Histochemistry is the use of dyes and stains to demonstrate structures in thin sections of tissue.

In traditional histochemistry, tissues removed from the body are fixed in formalin (a buffered solution of formaldehyde), dehydrated in a progressively stronger series of alcohols and the solvent xylene and then set in paraffin wax. The wax supports the tissue as it is cut into thin sections (~4µm thick) by a microtome. Once the sections are placed on microscope slides, the wax is removed using xylene and the sections are rehydrated using a series of progressively less strong ethanol solutions. The sections can then be stained to demonstrate tissue structure and components.

Some tissue components are removed or damaged during the fixation and dehydration / rehydration process. In these cases, fresh, unfixed tissue may be snap frozen in a mounting medium and sections using a cryomicrotome which keeps the tissue and sections at -20°C or below. The disadvantage of this method is that tissues must be frozen rapidly to avoid autolysis (spontaneous breakdown of cells once removed from the body) and other forms of degradation.

While many histochemical treatments are capable of demonstrating broad categories of biochemicals in tissue sections (eg. proteins, glycoproteins, mucopolysaccharides, etc), most cannot distinguish between specific biomolecules. To do this a much more specific method must be used.

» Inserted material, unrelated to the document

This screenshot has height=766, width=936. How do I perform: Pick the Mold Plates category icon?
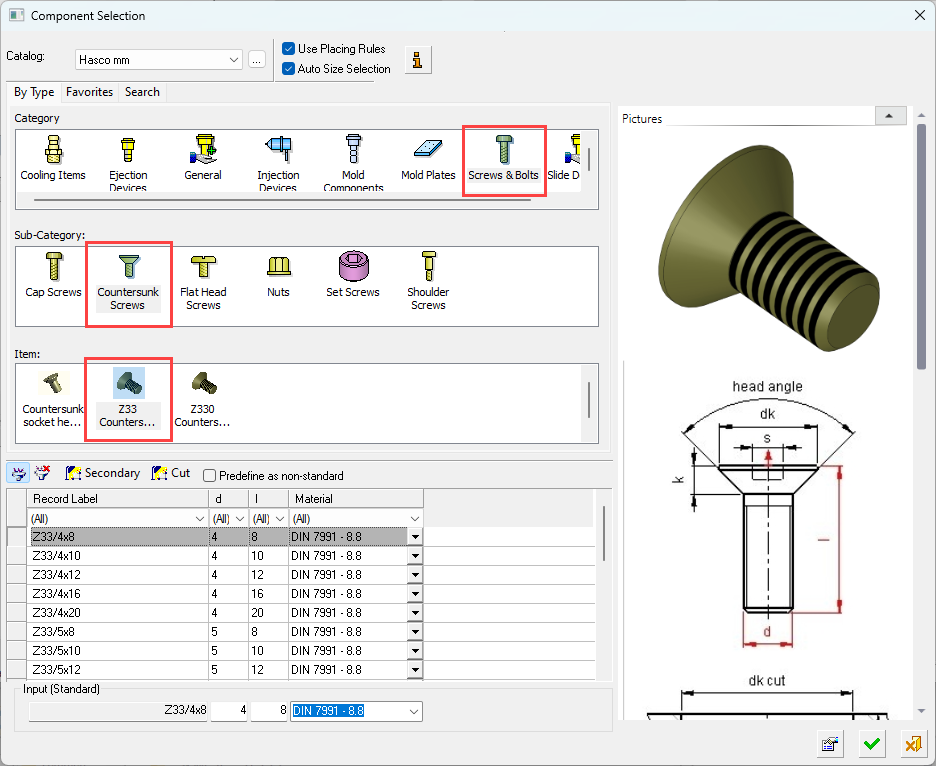pyautogui.click(x=428, y=150)
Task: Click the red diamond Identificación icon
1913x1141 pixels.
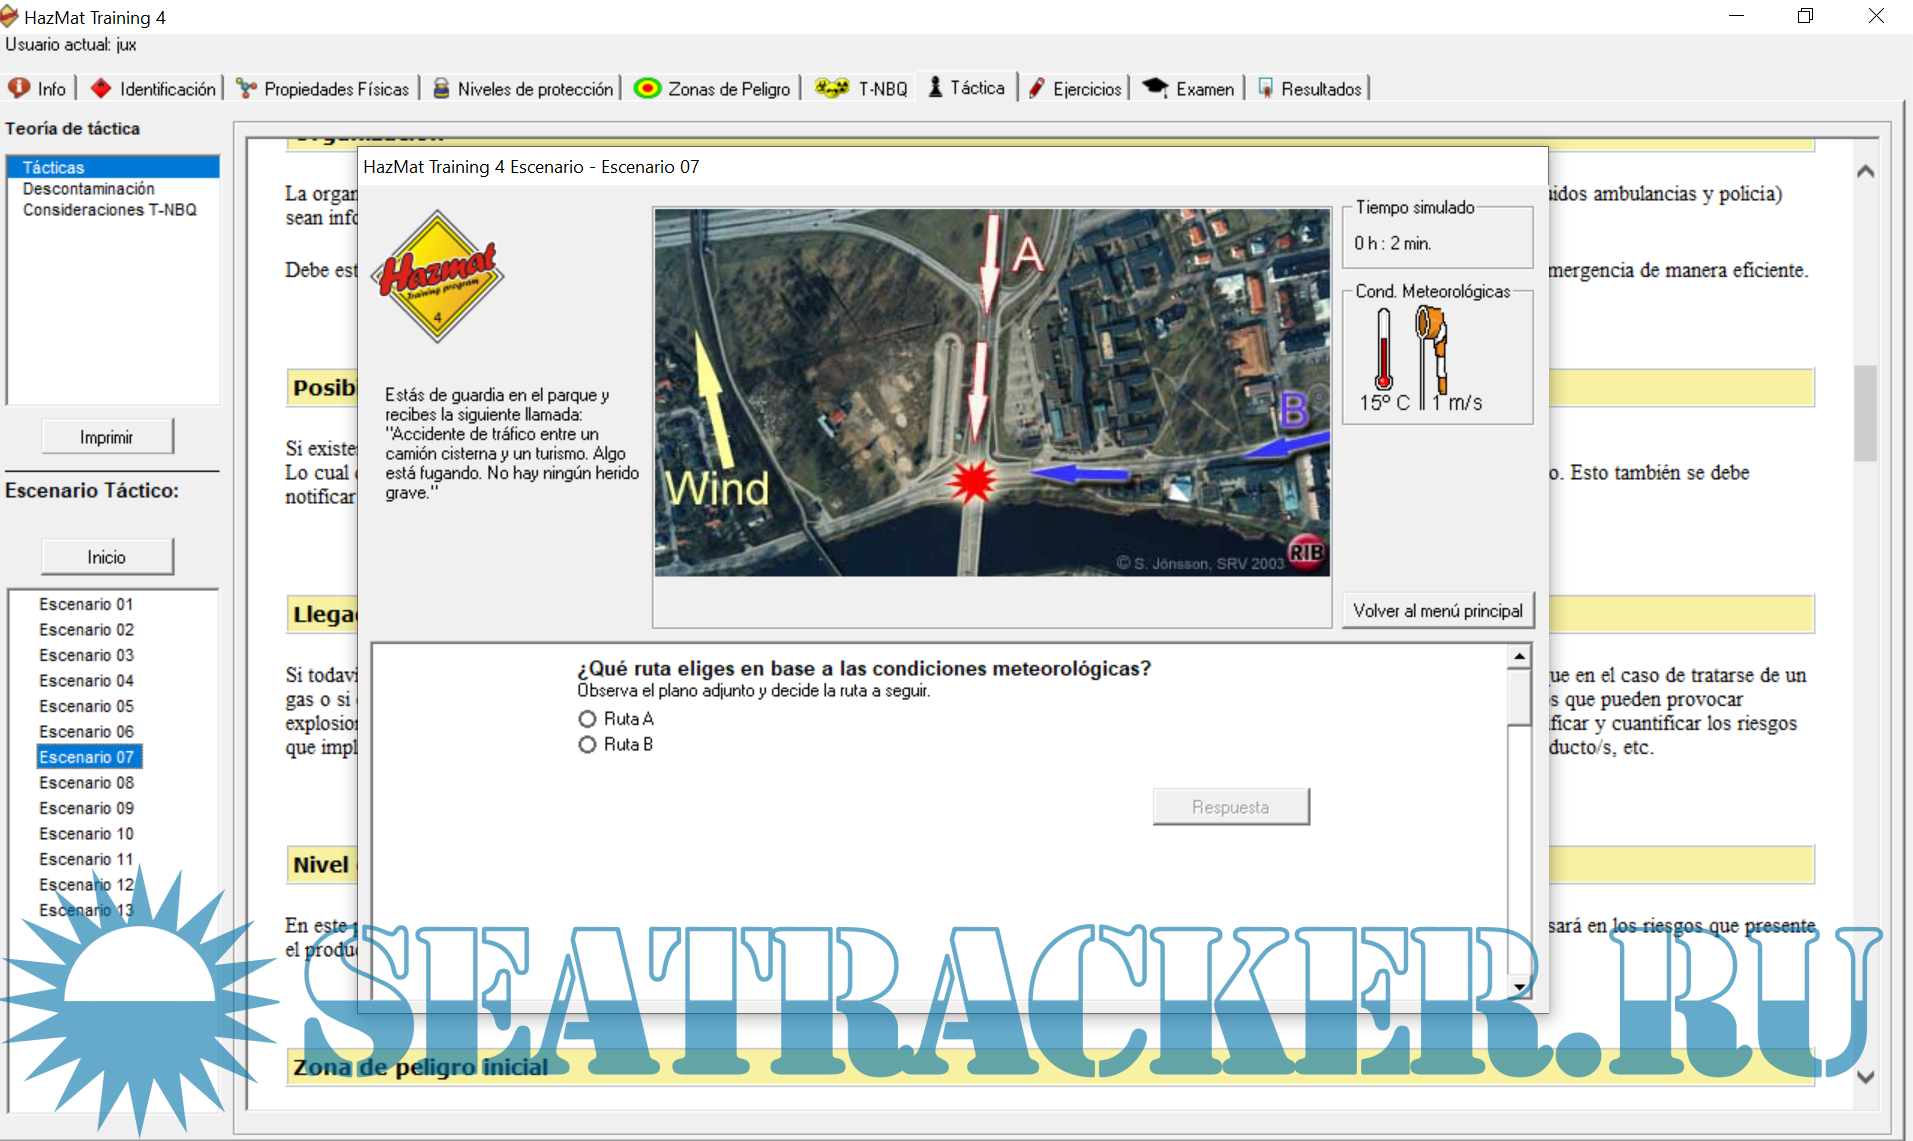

Immunohistochemistry is similar to immunofluorescence (see here) in that it uses antibodies to target and label specific proteins in tissue. Like immunofluorescence, immunohistochemistry uses a primary antibody directed against the target protein, and a labeled secondary antibody targeted against antibodies from the species in which the primary antibody was generated.

Immunohistochemistry differs from immunofluorescence in that in place of a fluorescent dye or fluorophore directly conjugated to the secondary antibody, immunohistochemistry uses a secondary antibody to which an enzyme has been conjugated. This enzyme (eg. horseradish peroxidase, or HRP) catalyses a change in a colourless compound (a chromogen) to produce a coloured precipitate at the place in the tissue which the antibody / enzyme complex is located.

The benefits of using immunohistochemistry are that the results can be demonstrated using routine brightfield microscopy (rather than a fluorescence microscope) allowing multiple channels to be viewed simultaneously, and that the coloured precipitate lasts longer in sections than the fluorophores do.

The signal produced by immunohistochemistry can be increased by using Avidin-Biotin conjugates (ABC). This increases the number of binding sites between the enzyme and the secondary antibody and therefore increases the signal strength.

Avidin is a protein derived from egg white which binds very strongly to the molecule biotin (also known as Vitamin B7). Due to its small size, biotin can be conjugated to large molecules like antibodies multiple times without affecting the function of the protein.

If ABCs are used, a biotinylated secondary antibody is bound to the primary antibody. If HRP conjugated to avidin is added to this, the avidin-HRP conjugate binds to the secondary antibody by way of the biotin molecules.